=== Begin Enclosure ===
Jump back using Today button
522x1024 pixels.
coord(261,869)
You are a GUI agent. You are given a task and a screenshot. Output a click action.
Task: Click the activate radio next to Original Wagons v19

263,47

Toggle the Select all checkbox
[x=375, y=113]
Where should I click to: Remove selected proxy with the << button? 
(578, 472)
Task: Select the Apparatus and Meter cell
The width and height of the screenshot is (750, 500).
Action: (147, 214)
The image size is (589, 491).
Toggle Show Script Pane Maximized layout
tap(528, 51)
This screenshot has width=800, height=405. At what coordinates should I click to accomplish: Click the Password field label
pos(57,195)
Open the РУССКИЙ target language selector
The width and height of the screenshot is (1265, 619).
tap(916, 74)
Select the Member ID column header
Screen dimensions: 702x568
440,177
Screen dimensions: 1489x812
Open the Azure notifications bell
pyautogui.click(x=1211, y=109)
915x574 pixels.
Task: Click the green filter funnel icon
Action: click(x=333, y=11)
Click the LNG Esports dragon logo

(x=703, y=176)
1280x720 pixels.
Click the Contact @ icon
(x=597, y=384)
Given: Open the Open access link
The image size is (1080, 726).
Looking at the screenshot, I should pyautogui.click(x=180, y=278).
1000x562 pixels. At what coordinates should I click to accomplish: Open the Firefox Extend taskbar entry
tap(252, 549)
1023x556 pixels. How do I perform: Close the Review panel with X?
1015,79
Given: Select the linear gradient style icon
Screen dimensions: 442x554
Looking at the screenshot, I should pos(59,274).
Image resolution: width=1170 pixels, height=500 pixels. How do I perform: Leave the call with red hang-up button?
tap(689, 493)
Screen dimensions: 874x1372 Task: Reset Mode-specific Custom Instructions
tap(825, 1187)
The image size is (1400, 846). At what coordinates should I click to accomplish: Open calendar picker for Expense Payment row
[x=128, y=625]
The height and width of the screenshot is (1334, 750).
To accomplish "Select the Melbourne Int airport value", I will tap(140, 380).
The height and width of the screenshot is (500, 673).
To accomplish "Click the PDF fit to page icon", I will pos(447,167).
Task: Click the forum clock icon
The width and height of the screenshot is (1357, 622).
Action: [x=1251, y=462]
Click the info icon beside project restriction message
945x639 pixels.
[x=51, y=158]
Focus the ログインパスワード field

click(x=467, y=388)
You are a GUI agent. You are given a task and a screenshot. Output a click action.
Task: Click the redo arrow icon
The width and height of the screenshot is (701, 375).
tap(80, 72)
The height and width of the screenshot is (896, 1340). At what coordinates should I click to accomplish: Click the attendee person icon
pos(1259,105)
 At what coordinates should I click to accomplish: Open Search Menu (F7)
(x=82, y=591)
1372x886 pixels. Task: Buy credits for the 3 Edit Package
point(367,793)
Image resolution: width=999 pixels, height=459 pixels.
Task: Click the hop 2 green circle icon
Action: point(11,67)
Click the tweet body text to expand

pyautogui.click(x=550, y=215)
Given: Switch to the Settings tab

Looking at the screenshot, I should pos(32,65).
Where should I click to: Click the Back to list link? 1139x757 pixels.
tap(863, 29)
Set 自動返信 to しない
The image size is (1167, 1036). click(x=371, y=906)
=== End Enclosure ===
▸ Task directions
In the data above, find each line that has the word "will" and copy it out.

▸ Response
To accomplish "Select the Melbourne Int airport value", I will tap(140, 380).
To accomplish "Click the PDF fit to page icon", I will pos(447,167).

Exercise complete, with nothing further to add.